NS Report Peer Review

Peer review of report: Renewal of management rights for cellular services (800/900 MHz): What is the optimal spectrum quantity?

1.1. Overview of draft report

1.2. Assessment of benchmarking and spectrum regression model

In 2011 and 2012, licenses for spectrum currently utilised for cellular voice and data communications expire. The Ministry of Economic Development ("the Ministry") is to oversee the renewal or auctioning of rights to this spectrum.

The Ministry has received a draft report from their consultants Network Strategies ("the consultant")¹ in response to the Ministry's request for advice on:

• The optimal quantity of spectrum required by the current management right holders in the 800 MHz and 900 MHz bands over the period 2011-2031, and
• The optimal quantity of 800 or 900 MHz spectrum that a new entrant would require in the 800 MHz and 900 MHz bands to operate a nationwide cellular network over the period 2011-2031.

The Ministry indicated the optimal amount of spectrum under both recommendations should seek to maximise the value of spectrum to society as a whole. The recommendations should seek to balance the policy objectives of:

• Optimising incentives to invest for both current holders and new entrants;
• Promoting competition in telecommunications markets;
• Minimising risk of stranded investment by current holders;
• Minimising risk of supply discontinuity by current holders; and
• Any objectives the Ministry directs to be considered in the course of the Project. The Ministry also noted:
• The report is expected to be primarily based on a desktop study of the amount of spectrum that could reasonably be forecast to be required by the relevant players over the period 2011-2031; and
• If the respondent considered it feasible, the response could also consider modeling to support the recommendations.
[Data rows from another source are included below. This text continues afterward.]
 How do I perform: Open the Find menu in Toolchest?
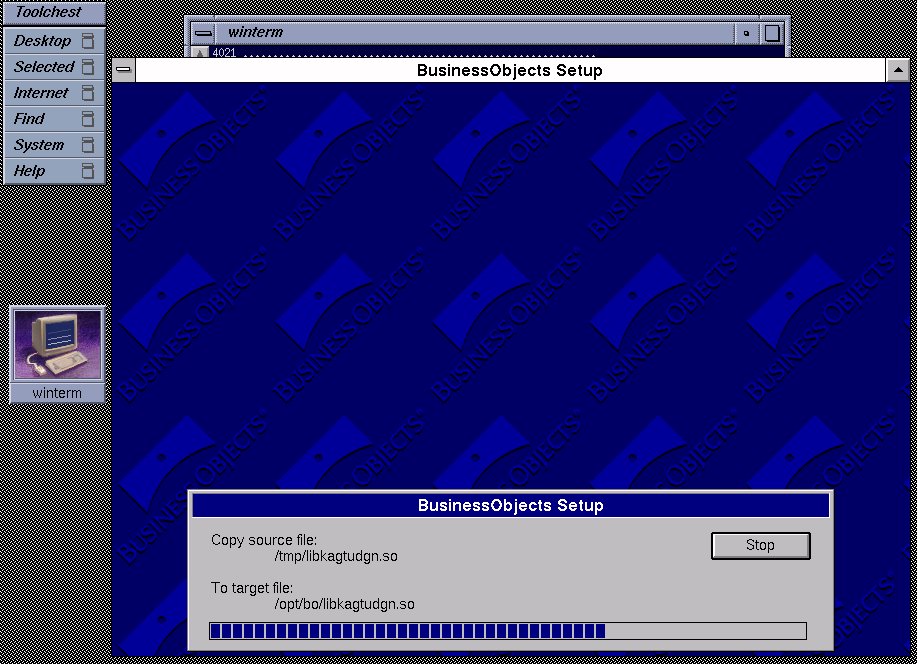[x=30, y=119]
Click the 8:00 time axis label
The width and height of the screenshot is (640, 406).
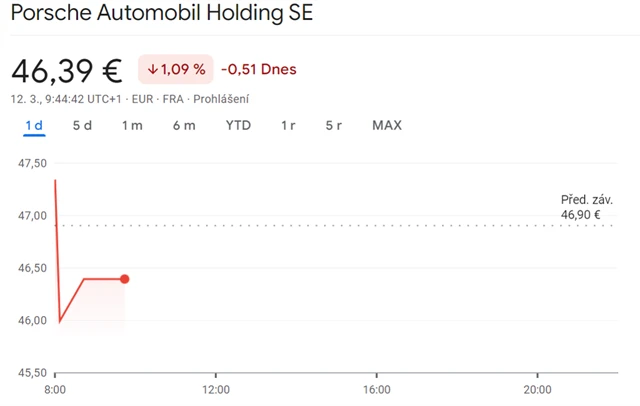(x=56, y=388)
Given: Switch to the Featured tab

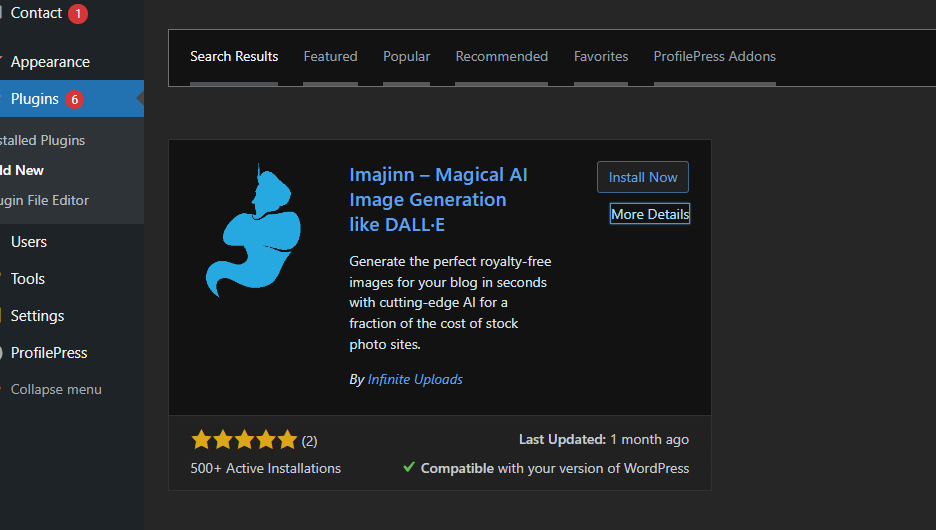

 The Ministry has received a draft report and a draft model from the consultant and has asked us to provide a peer review of this analysis. The Ministry has requested that we assess the consultant's analysis and submit a short report on:

• The completeness of the consultant's report vis-à-vis the tasks listed above;
• The appropriateness of the assumptions used;
• The logic of the arguments presented;
• The reasonableness of the conclusions; and
• Provide other comments, as may be appropriate, that might enhance the robustness of the report.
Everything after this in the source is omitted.